About three weeks ago, I was acting in a case in which the police had
seized every single document on the premises and carted them all away.
They kept possession of them for more than two years. The idea that my
client had access to copies is simply wrong; he had neither copies nor
originals. He was facing confiscation proceedings under the Proceeds of
Crime Act 2002, so that was a serious deprivation to him.
In appropriate cases, the law
enforcement officer should be obliged to provide the person who is to
be made the subject of the order with a copy, which he otherwise would
not have. If he had a copy, he would not make the application. He would
make the application because he did not have the copy and he needed it.
I am saying no more than the principle of natural justice and
disclosure in the ordinary criminal and civil courts requires. I hope
that the Minister will think again, and I do not withdraw my
amendment.
Question
put, That the amendment be
made:
The
Committee divided: Ayes 7, Noes
8.
Division
No.
22
]
Question
accordingly negatived.
Clause 38 ordered to stand
part of the
Bill.
Clauses
39 and 40 ordered to stand part of the
Bill.
Clause
41
Intentionally
encouraging or assisting an
offence
James
Brokenshire:
I beg to move amendment No. 173, in
clause 41, page 25, line 26, leave
out foreseeable and insert
reasonable.
We
now move to part 2, which deals with inchoate offences. The amendment
is probing in nature. I recognise that the language is not as effective
as we would choose to make it. The amendment focuses on the use of the
word forseeability. When we use that word, are we
talking about a subjective or objective test? In other words, is it
foreseeable by the individual that that was the consequence or was it
something that should have been foreseen by them and that a reasonable
person would have foreseen in the circumstances?
In moving the amendment, I
stress that it is probing in nature and is designed to gain greater
understanding of the context of this clause and, in particular, the use
of the word
foreseeable.
The
Parliamentary Under-Secretary of State for Justice (Maria
Eagle):
Although I have been on this Committee for only
one day, I feel like I have been here for a very long time.
[Interruption.] Hon. Members should not misunderstand me. It is
simply that I have been waiting for so long to get to my feet, and not
because of the content of our debate, which has been interesting,
illuminating and lively. Committees are always good when they are those
things.

Extracted data:

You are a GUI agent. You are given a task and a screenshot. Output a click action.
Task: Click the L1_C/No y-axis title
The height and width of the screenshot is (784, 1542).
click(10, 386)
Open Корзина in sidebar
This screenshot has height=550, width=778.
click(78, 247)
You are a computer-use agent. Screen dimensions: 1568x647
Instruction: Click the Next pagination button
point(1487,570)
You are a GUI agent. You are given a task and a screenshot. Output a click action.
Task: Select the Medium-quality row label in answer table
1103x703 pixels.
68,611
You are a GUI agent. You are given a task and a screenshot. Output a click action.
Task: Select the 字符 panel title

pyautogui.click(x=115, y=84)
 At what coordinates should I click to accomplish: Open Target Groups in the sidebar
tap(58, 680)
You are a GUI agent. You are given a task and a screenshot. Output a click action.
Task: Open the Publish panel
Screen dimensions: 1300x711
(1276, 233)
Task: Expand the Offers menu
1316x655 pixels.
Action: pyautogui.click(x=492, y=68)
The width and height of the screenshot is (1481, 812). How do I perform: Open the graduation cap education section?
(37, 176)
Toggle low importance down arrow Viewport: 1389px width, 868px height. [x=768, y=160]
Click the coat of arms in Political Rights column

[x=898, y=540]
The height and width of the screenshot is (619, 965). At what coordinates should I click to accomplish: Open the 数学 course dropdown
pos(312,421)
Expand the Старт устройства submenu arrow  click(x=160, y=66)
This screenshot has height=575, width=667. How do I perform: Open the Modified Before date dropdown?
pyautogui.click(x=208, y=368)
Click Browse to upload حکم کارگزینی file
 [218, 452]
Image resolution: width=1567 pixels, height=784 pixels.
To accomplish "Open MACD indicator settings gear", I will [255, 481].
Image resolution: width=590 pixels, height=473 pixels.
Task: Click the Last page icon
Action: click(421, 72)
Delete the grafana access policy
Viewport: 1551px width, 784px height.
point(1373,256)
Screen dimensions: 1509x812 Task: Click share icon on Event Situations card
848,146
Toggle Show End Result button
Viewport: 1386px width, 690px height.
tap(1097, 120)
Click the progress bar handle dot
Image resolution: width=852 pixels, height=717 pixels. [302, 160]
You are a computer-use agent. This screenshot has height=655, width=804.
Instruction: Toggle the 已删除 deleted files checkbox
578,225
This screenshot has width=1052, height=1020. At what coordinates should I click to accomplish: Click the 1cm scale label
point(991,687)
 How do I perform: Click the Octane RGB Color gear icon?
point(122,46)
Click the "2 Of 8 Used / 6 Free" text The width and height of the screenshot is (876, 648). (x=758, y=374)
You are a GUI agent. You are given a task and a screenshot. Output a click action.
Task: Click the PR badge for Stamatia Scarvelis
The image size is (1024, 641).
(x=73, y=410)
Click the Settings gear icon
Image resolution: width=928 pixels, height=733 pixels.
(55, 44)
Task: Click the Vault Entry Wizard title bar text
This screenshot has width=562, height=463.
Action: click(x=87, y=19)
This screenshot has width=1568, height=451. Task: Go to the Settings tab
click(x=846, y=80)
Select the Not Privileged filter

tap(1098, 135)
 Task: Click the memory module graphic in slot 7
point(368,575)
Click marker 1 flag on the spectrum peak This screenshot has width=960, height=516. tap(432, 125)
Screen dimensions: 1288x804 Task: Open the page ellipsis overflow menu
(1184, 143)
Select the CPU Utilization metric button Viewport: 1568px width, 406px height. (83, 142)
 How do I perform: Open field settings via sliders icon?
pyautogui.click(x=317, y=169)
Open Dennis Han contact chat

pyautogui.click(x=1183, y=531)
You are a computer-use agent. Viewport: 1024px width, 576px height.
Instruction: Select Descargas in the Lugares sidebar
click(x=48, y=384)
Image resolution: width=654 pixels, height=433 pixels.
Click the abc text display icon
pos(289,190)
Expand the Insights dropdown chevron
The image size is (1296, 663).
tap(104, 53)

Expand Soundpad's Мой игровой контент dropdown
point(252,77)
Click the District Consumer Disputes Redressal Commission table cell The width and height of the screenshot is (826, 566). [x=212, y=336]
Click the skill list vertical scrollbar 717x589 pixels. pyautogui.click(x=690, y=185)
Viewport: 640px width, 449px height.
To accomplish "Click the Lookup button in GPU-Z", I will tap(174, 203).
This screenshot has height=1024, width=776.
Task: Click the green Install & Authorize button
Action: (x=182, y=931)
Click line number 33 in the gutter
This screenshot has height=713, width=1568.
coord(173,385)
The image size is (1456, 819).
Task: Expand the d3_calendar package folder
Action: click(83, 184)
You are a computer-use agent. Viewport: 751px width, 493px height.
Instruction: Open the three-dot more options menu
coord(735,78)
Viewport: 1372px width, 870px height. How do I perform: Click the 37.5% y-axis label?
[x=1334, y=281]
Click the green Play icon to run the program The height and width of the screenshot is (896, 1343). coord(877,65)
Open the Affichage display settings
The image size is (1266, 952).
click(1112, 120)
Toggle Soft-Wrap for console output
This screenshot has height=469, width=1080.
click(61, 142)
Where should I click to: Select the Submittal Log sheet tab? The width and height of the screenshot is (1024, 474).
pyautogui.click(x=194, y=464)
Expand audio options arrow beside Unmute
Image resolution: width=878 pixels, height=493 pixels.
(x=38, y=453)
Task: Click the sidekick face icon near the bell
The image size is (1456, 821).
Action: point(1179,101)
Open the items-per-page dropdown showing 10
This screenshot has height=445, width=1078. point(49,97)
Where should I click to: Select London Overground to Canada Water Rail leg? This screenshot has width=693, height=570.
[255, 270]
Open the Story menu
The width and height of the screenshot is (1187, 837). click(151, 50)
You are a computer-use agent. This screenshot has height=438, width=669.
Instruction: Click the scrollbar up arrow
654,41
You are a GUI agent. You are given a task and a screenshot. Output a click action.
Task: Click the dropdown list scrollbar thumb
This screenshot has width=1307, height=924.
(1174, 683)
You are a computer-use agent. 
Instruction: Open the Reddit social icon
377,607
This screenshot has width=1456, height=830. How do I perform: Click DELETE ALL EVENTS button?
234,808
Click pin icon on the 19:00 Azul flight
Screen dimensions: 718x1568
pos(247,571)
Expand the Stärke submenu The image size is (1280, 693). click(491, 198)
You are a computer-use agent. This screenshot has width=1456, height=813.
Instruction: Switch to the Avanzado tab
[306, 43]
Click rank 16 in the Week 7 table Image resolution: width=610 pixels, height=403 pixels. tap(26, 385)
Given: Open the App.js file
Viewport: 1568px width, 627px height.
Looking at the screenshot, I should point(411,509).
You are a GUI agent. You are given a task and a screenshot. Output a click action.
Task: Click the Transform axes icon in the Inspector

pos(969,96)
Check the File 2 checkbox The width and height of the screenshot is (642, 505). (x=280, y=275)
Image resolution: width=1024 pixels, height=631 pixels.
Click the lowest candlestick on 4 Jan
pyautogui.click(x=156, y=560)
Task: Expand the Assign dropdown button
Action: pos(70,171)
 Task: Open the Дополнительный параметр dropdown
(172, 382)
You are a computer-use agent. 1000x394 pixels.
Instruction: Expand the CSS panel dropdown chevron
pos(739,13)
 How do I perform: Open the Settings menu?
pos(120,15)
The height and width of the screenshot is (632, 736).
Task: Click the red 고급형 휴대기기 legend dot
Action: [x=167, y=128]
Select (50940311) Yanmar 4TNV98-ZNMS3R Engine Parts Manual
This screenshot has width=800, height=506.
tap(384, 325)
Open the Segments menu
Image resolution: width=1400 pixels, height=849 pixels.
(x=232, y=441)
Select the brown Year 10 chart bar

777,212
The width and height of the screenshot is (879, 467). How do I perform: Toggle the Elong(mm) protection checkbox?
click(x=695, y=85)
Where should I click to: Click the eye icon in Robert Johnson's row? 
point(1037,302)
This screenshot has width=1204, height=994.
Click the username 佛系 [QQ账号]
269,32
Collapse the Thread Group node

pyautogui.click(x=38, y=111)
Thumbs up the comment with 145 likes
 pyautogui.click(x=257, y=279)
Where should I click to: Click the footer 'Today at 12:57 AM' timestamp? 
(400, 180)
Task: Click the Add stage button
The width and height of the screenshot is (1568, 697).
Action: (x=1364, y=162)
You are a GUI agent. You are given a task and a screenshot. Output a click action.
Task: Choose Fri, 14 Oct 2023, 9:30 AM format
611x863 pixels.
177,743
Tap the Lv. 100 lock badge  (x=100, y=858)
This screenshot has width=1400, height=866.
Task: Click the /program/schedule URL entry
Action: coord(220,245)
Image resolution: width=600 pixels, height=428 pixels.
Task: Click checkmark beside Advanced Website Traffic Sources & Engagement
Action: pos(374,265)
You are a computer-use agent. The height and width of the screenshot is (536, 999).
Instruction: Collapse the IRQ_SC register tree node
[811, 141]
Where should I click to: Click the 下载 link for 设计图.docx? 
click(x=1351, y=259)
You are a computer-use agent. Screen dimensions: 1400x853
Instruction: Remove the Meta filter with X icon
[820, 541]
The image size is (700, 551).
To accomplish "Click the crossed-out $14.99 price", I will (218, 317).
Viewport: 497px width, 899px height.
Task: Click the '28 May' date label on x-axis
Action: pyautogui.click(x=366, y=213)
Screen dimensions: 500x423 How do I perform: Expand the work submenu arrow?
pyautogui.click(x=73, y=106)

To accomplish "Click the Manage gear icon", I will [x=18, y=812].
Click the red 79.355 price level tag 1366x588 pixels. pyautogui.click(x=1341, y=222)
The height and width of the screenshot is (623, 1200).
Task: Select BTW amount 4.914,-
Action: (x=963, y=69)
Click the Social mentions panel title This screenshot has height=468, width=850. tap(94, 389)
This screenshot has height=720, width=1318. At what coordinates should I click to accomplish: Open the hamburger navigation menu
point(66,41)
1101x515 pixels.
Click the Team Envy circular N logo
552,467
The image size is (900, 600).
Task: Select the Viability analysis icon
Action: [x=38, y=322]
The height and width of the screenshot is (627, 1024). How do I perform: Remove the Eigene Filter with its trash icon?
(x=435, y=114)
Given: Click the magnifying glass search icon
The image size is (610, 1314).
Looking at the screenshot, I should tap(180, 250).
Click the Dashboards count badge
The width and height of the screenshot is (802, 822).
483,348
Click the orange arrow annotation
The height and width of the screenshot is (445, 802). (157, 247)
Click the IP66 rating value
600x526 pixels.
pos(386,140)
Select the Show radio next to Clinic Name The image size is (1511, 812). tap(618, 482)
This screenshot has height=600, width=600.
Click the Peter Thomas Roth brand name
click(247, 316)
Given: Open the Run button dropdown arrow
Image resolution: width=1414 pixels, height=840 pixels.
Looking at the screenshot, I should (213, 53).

Exercise set:
1 - In the committee debate excerpt, what were the vote totals when the Committee divided on the amendment?
2 - According to the committee debate excerpt, why was the removal of documents a serious deprivation to the speaker's client?
3 - List every clause number of the Bill that the committee debate excerpt mentions.

Worked solutions:
1 - Ayes 7, Noes 8.

2 - The police seized every document on the premises and kept them for more than two years, so the client had neither copies nor originals. Meanwhile he was facing confiscation proceedings under the Proceeds of Crime Act 2002.

3 - Clause 38, Clause 39, Clause 40, Clause 41